The mayor of Madrid, José Luis Martínez Almeida, has baptized 2026 as the “year of municipal housing”. While housing is breaking record prices and the increase of the square meter is even more expensive than 20% in some neighborhoods of the capital, the Municipal Housing and Land Company (EMVS Madrid) announces that it will begin work on 2,500 new affordable rental housing units distributed in 22 developments and six districts of the capital. This represents the biggest simultaneous boost to public housing in decades, although it is still insufficient to control the escalation of prices.
The new developments will be distributed in Barajas, Carabanchel, Fuencarral-El Pardo, Moncloa-Aravaca, Vicálvaro and Villa de Vallecas, reinforcing both new developments in the southeast and consolidated neighborhoods in the north and west. Of the 2,500 housing units planned, 1,600 are part of the first phase of the Suma Vivienda Plan and will be built mainly in the areas of Los Ahijones and Los Berrocales, in Vicálvaro, through public-private partnership formulas.
At the same time, more than 760 industrialized public housing units will be promoted: 170 in the districts of Barajas, Moncloa-Aravaca and Villa de Vallecas, and some 600 within the Suma Plan itself in Vicálvaro.

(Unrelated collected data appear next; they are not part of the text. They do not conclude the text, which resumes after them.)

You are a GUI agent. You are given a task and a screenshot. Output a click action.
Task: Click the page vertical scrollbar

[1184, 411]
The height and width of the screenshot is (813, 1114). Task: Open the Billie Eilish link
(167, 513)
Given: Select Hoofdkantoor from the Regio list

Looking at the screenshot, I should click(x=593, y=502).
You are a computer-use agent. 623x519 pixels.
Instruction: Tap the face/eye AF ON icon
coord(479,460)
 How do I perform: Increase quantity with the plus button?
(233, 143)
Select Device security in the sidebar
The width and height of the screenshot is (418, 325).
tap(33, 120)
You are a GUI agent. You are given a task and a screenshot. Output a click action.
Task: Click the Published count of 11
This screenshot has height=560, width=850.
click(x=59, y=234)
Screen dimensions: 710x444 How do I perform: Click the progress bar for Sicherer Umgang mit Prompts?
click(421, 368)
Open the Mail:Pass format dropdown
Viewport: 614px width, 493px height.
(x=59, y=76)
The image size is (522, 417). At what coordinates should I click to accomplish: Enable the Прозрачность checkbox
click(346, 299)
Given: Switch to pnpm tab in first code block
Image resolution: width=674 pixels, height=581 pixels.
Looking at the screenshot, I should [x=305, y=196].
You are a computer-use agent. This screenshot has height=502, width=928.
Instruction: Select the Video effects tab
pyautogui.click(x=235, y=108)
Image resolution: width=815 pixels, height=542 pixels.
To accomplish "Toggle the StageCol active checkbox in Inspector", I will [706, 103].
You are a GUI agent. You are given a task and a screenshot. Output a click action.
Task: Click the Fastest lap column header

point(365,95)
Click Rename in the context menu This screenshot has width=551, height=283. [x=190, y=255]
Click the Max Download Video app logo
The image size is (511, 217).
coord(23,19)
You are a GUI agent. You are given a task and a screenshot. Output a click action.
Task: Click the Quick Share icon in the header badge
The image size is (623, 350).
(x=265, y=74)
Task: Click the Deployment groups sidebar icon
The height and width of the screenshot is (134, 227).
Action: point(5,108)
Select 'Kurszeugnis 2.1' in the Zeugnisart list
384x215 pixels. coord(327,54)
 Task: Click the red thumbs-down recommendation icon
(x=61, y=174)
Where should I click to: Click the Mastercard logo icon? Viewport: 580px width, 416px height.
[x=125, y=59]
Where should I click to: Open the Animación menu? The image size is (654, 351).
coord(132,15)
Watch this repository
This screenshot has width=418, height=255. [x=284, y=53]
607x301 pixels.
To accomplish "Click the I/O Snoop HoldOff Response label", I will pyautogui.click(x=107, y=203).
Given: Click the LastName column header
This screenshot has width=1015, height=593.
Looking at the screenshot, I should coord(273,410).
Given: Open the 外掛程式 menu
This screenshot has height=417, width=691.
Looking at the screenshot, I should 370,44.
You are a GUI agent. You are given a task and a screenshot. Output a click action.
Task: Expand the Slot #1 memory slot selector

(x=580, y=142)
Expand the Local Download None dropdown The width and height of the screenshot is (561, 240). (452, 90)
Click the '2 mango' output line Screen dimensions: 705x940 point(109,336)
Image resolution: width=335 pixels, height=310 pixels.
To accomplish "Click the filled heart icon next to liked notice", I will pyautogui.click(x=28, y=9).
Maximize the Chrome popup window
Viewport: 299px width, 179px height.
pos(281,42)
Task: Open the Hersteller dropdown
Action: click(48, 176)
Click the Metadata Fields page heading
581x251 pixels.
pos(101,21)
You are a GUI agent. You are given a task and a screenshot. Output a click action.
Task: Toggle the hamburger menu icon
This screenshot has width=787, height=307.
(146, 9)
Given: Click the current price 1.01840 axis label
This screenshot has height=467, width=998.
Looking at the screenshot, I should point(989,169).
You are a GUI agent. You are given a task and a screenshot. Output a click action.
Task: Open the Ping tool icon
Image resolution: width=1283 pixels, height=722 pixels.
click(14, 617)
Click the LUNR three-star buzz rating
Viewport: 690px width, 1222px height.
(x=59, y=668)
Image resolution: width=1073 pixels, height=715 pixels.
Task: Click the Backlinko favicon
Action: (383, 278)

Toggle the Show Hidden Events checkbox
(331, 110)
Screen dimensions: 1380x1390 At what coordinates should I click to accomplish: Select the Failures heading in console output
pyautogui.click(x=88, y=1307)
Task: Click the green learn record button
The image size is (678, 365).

The objective is to bring affordable housing to well-connected areas, close to new transport infrastructure and facilities, to avoid “ghettos” and to favor a balanced mix of uses and socioeconomic profiles.
More affordable rental housing in Madrid
The announcement was made to coincide with the mayor’s inauguration of the Iberia Loreto 1 development in Barajas, the first public housing building in Madrid built in wood with prefabricated 3D modules. This pilot project, with 52 homes (four adapted for people with reduced mobility) and an investment of 14.6 million euros, was completed in just 17 months, which for the City Council shows that industrialized construction can shorten deadlines and reduce costs.

On this basis, EMVS Madrid will extend industrialized systems to a good part of the new developments, especially the 760 public housing units that will be built using this model. The City Council stresses that this bet allows reducing construction waste, improving thermal and acoustic insulation and offering more efficient and comfortable housing, aligned with European standards of ecological transition.
Since 2019, the EMVS housing stock has grown by about 3,600 units, almost 60%, to almost 10,000 affordable rental housing units in the city. However, these data of which the consistory boasts have been insufficient to control rental prices in the capital, which only in the last year increased by 9.7% according to data from Idealista.